In a similar vein, I refer you to the comments of the B.C. Court of Appeal in Fraser v. Kent Institution, wherein the court found that the appeal of a parole board decision to the appeal division was not an adequate remedy, given the backlogs in the system.

So where does the prisoner turn to ensure compliance with the law? Certainly he or she cannot expect a timely response through the internal mechanisms, which only leaves seeking redress through litigation. But of what value is that when in most cases the prisoner must seek relief from the federal courts, which have enacted rules that daunt even a seasoned lawyer? And even if a prisoner can find his way through this mire, the case likely won't be heard within the year, often rendering the issue moot.

Finally, a prisoner could turn to the correctional investigator for resolution. However, pursuant to the act, the recommendations of the correctional investigator are not binding on Corrections. At the risk of being redundant, I again refer you to Madam Justice Arbour's comments, in which she states, “It is only because of the Correctional Investigator's inability to compel compliance by the service with his conclusions, and because of the demonstrated unwillingness of the service to do so willingly in many instances, that I recommend greater access by prisoners to the courts for the effective enforcement of their rights in the vindication of the rule of law.”

In response, and recognizing the difficulty prisoners encounter in accessing the courts and the lack of timeliness therein, the correctional investigator recommended that an administrative tribunal be established with the authority both to compel Corrections' compliance with legislation and policy governing the administration of the sentence, and to redress the adverse effects of non-compliance.

In conclusion, there are innumerable recommendations we could make to amend and improve the CCRA, but it seems rather pointless until there is compliance with what is already in place. Based on their performance to date, it is obvious that we cannot expect compliance to come from within Correctional Services. It is therefore imperative that an external independent adjudication process be established to compel compliance and to ensure that the rule of law runs behind prison walls.

The Chairman: Thank you very much for your thoughtful and well-prepared presentation.

Since we have about twenty minutes and there are four members here, I'm going to suggest five minutes each to committee members.

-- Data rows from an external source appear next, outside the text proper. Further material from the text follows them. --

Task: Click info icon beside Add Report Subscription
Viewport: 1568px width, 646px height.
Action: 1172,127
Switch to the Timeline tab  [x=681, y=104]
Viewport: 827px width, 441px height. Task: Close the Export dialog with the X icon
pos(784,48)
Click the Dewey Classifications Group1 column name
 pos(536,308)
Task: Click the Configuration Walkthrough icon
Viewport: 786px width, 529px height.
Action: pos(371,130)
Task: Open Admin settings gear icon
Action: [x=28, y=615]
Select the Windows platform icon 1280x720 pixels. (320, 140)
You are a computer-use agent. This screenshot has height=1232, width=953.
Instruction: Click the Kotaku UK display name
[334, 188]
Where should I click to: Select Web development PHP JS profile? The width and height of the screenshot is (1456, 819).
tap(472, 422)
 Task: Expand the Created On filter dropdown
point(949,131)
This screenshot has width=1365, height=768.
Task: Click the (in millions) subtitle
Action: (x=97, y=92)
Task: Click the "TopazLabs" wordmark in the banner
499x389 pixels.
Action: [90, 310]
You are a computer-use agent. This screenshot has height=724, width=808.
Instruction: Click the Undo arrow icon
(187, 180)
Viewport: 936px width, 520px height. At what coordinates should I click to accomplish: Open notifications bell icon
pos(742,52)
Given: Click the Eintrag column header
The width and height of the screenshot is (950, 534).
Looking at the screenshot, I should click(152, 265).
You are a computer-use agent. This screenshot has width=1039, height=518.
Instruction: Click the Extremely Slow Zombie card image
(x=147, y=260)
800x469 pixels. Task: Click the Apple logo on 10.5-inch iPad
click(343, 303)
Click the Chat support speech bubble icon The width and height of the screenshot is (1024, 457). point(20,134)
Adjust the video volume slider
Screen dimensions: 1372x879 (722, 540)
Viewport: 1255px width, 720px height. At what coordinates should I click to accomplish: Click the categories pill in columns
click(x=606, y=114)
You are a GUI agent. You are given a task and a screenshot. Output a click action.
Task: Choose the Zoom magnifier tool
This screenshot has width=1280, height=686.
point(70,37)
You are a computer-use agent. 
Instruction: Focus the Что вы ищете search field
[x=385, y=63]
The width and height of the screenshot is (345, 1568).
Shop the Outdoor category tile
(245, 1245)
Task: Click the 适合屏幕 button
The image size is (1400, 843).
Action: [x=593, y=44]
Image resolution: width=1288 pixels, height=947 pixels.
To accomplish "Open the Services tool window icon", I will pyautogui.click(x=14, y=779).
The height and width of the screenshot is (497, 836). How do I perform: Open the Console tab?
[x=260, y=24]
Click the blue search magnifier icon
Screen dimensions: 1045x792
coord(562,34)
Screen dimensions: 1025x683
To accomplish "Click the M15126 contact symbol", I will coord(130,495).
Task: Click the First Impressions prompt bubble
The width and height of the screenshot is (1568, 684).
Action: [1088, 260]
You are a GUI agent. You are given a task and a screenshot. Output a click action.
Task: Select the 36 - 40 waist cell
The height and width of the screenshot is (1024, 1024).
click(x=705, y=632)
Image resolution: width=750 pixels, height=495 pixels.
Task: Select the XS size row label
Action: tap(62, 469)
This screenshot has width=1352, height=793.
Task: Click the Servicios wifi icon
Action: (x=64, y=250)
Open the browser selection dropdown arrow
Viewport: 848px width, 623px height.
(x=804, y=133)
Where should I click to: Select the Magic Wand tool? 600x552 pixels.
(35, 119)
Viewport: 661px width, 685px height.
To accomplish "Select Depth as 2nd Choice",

I think that would be equitable. We'll commence with the opposition, and Mr. Gouk.

Mr. Jim Gouk (Kootenay—Boundary—Okanagan, Ref.): Thank you.

Thank you for coming out this morning. The more input we get for this, the better. Of course, that's the reason for travelling across the country.

Just looking quickly at your written submission with regard to the situation for women federal prisoners in British Columbia...in your opinion, is the facility itself acceptable if those concerns are addressed, or is the ultimate solution to have some form of federal facility for women in British Columbia?

Ms. Megan Arundel: It's not the facility that is an issue, no.

Mr. Jim Gouk: So it's more a concern that the rules be applied at the federal level.

Ms. Megan Arundel: That's right, yes.

Mr. Jim Gouk: Actually, that's all I have at this time, Mr. Chairman.

The Chairman: Thank you.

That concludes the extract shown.